Der Ort für das geplante Date sollte ein Badeteich sein, doch zu diesem kam der 24-Jährige gar nicht. Hinter dem Profil der 15-Jährigen verbargen sich nämlich drei Männer. Als der Wiener den Bahnhof verlassen hatte, schnappte die Falle zu.
Das Trio stürzte sich auf den 24-Jährigen und richtete ihn ordentlich zu, dennoch weigerte sich der junge Mann, eine Anzeige zu stellen. Die Polizei wurde erst durch Zeugen alarmiert. Diese fanden dann kinderpornografisches Material auf dem Handy des Opfers.

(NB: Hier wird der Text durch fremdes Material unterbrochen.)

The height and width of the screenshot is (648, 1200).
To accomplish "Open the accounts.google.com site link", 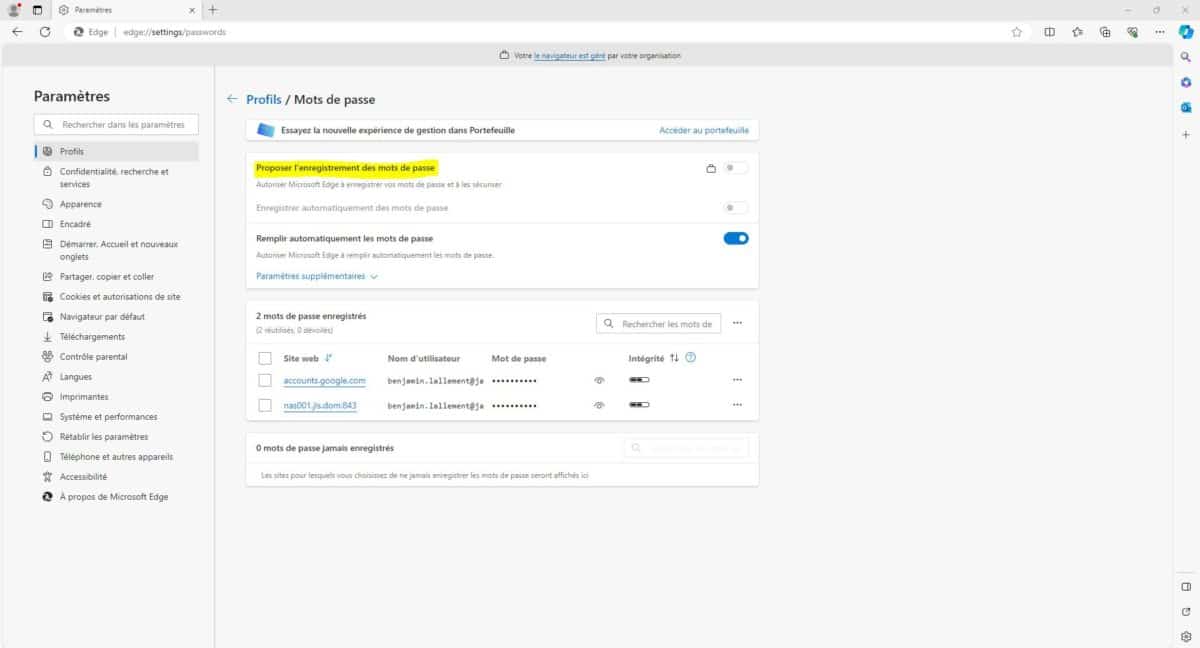I will pyautogui.click(x=324, y=381).
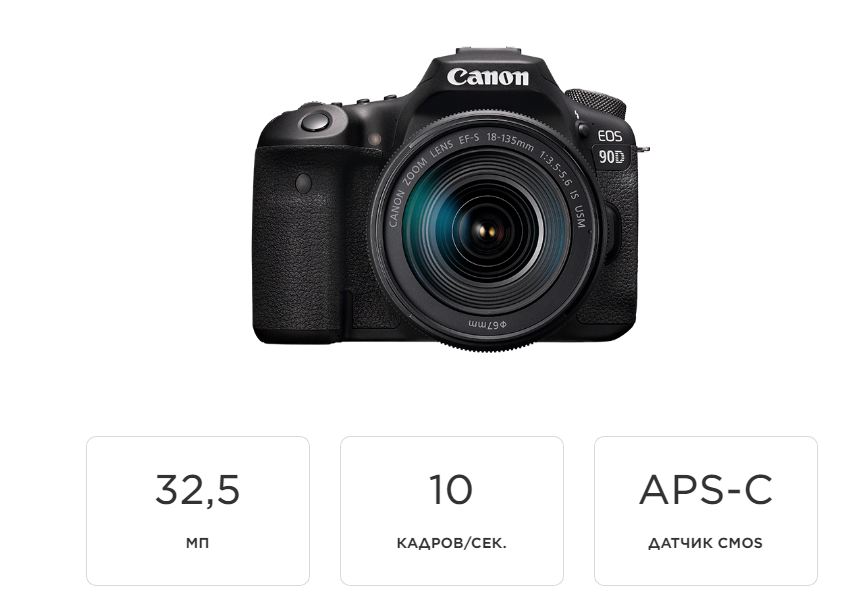Image resolution: width=861 pixels, height=616 pixels.
Task: Click the white Canon logo on camera
Action: pos(488,77)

Wie die "Kronen Zeitung" berichtet, kam es für den 24-Jährigen jetzt noch schlimmer. Durch den Vorfall war er ins Visier der Wiener Staatsanwaltschaft geraten. Diese ordnete eine Hausdurchsuchung an der Adresse des Opfers in Wien-Favoriten an.

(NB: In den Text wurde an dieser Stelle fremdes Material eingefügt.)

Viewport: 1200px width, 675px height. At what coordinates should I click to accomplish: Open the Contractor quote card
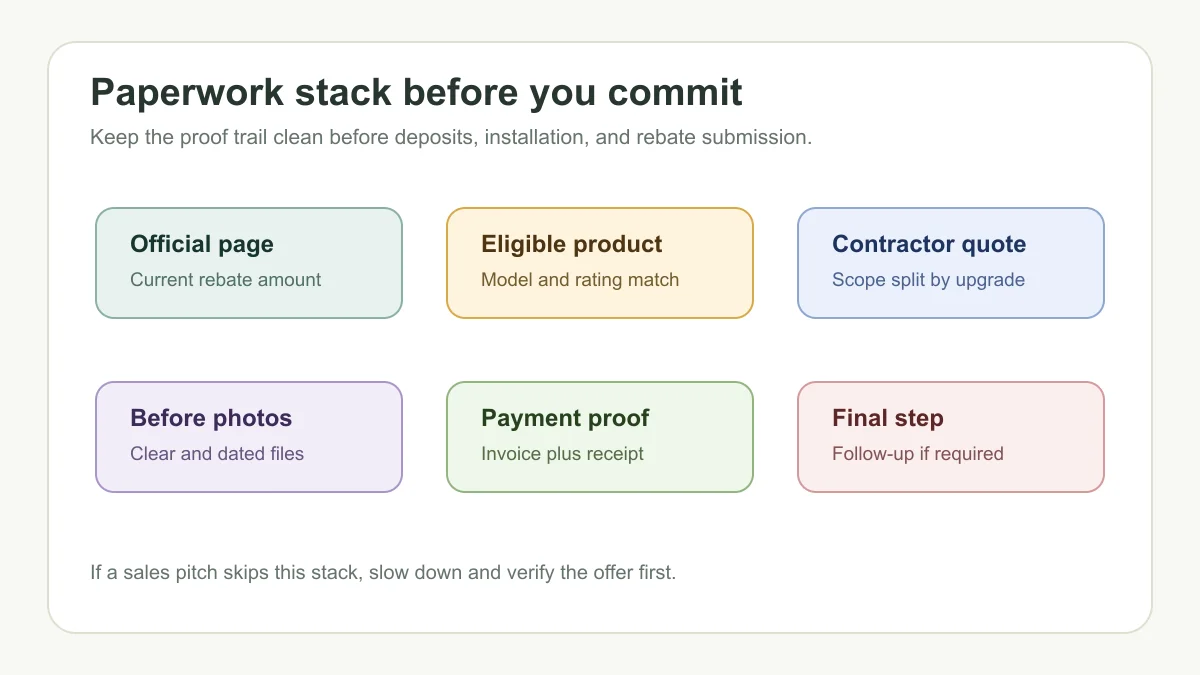click(951, 263)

Was die niederösterreichischen Ermittler dort finden sollten, belastet den 24-Jährigen nun schwer. In der Wohnung sollen sich missbräuchliche Darstellungen von Kindern und über 100.000 Euro Falschgeld befunden haben, das sich der Tatverdächtige übers Darknet besorgt haben soll.
Schlussendlich klickten für den 24-Jährigen die Handschellen. Laut dem Bericht befindet sich der Wiener nun in Haft und könnte eine lange Haftstrafe ausfassen. Indes gehen die Ermittlungen zu seinen Angreifern weiter.